Defamation procedure I

Yesterday saw developments in two stupid defamation lawsuits brought by two stupid people, but with some procedural fun thrown in.

First, Devin Nunes filed another defamation suit (how many is this?), this one against NBC Universal in the Eastern District of Texas over packages Nunes received from a Russian agent. This has the usual problems for a Nunes defamation suit--some of the challenged statements are opinion and rhetoric and there are no allegations showing actual malice. But as always, I am here for the procedure:

    • What the hell is the case doing in Texas? Nunes is from California and works in D.C; NBC Universal is a Delaware LLC with its PPB in New York. There is no connection between these statements and Texas, other than that they were heard in Texas along with every other place in the United States where MSNBC telecasts and Maddow tweets can be heard. The statements are not "about" Texas, Texas people, or Texas activities. Weird forum choice has been a common feature of Nunes' lawsuits; the first suit (against Twitter, Liz Mair, and Devin Nunes' Cow) went into state court in a remote spot of Virginia. But Virginia made some sense, since Mair lives there and it is close to D.C. Texas just seems random. Keeton v. Hustler is still out there (and the complaint, which for reasons of bad lawyering shifts into making legal arguments, cites it). But the recent jurisdictional trend in defamation cases is that there must be more of a connection between the statements and the forum, even for nationally distributed publications.

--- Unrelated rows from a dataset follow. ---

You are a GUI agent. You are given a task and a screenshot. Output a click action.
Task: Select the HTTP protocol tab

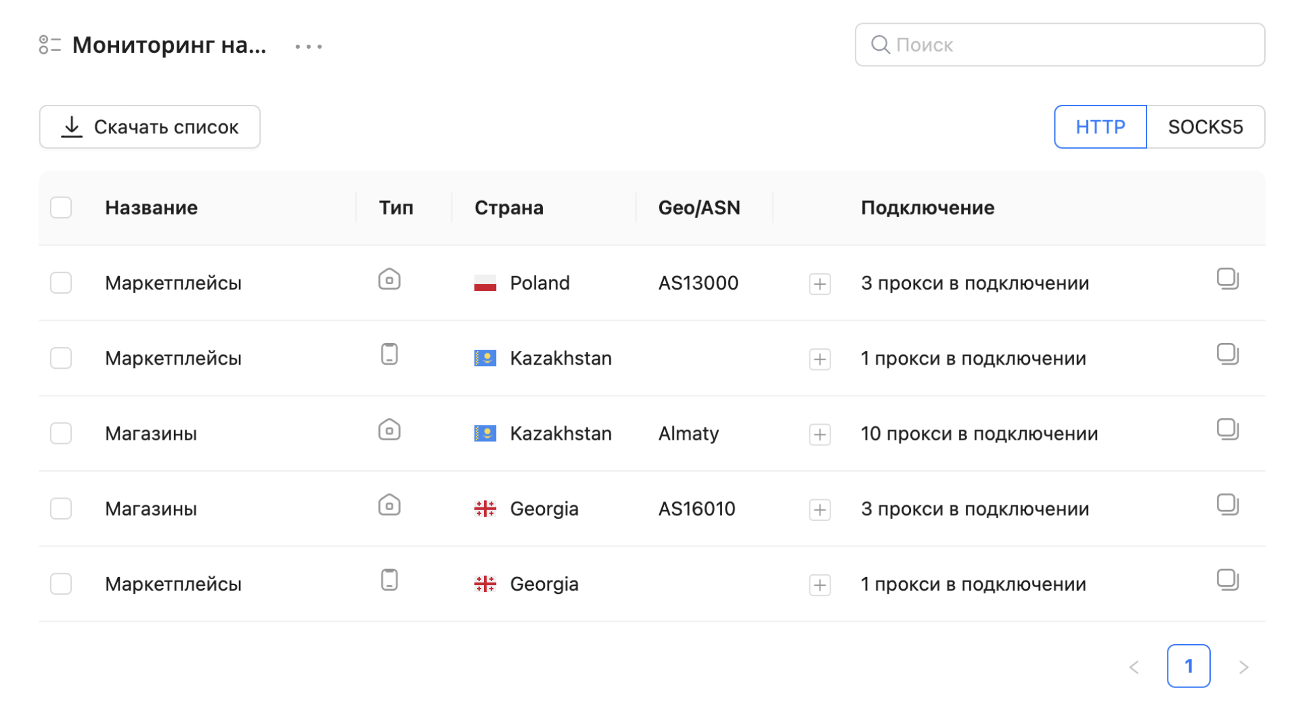[x=1100, y=127]
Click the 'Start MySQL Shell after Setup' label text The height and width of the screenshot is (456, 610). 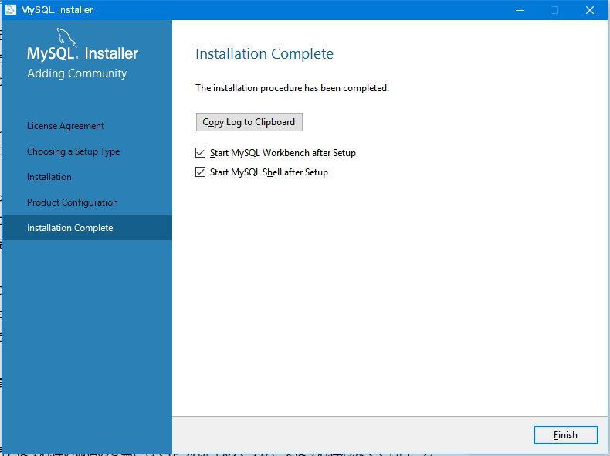point(269,172)
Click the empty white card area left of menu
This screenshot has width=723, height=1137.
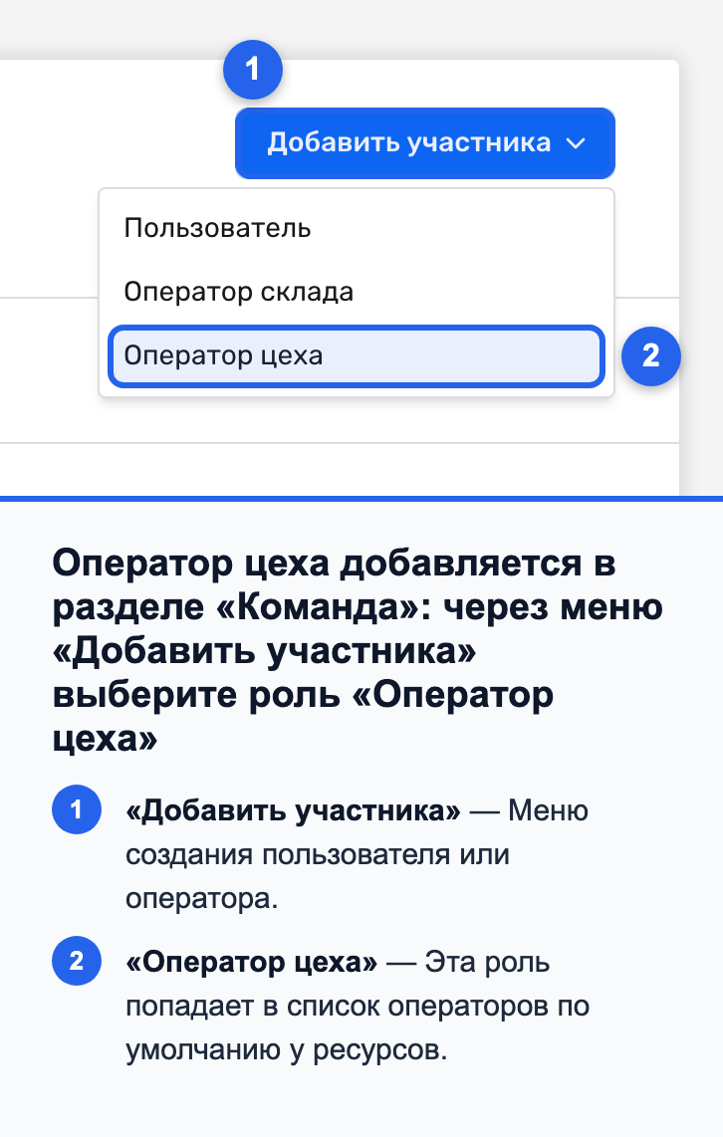click(49, 181)
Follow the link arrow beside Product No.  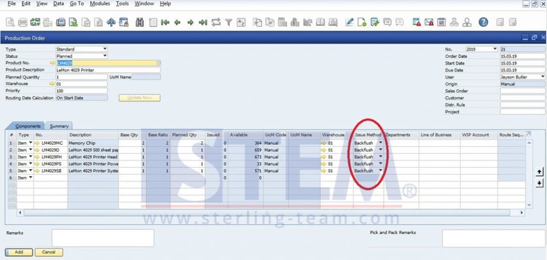click(52, 63)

    • ¶ 10 states "MSNBC is at home in Texas and is subject to general personal jurisdiction in Texas," a statement which does not reflect the law as it has been for at least seven years and should be sanctionable. If that is the hook Nunes' lawyer plans to use, this should be over quickly.

    • Even if jurisdiction (and therefore venue) is proper, this case again seems ripe for transfer. No one and nothing central to this case occurred or is located in Texas. NBC has a good argument that its witnesses and evidence are located in New York, where it engaged in its reporting and broadcasting activities.

Posted by Howard Wasserman on August 4, 2021 at 01:46 PM in Civil Procedure, Constitutional thoughts, First Amendment, Howard Wasserman, Judicial Process | Permalink


Ohhh, comments not disabled, what a lucky find!

I agree the choice of TX venue is a bit of a headscratcher. Especially because the only judge in the Sherman Division, where Nunes filed, is Mazzant, an Obama appointee. Granted, Mazzant's reputation is not as a bleeding heart, and he ruled against the Obama admin in at least one major case.

Anyhow, you got me curious as to a possible explanation, so I did a little digging. I do note that one of Nunes' counsel, Steven Biss, who isn't in TX himself, seems to like the Sherman Division. Back in 2018, he was co-counsel on a defamation case filed by Ed Butowsky in that division against NPR et al. based on fallout from the Seth Rich brouhaha. Granted, Butowsky and his investment company are both located in EDTX, so that's an important difference. But NPR et al. had zero connection, just like NBCU here. I will say the jurisdiction allegations for NPR et al. were not as threadbare as compared to these. Interestingly, NPR and the main reporter at issue denied the allegations, but didn't actually move to dismiss, while other, less central, defendants did so move.

Moreover, Biss and the other counsel repping Nunes here filed a defamation case in Sherman against CNN and Anderson Cooper on behalf of a TX doctor. Of course, again, you have a TX plaintiff, unlike Nunes. But the jurisdictional allegations are exactly the same barebones ones as ¶ 10 in Nunes' complaint. And obviously CNN and Cooper lack any particular connection to TX.

I don't know where I'm going with all this, aside from pointing out that Nunes' counsel seems to be fond of EDTX/Sherman. You could even say they feel "at home" there. Maybe that's why they keep coming back to it. If there are other reasons at work, they aren't readily apparent to me.


[PS, when comments are disabled, is there a way to indicate that from the main page, instead of just displaying "Comments (0)" only to find them disabled when clicking through to a posting?]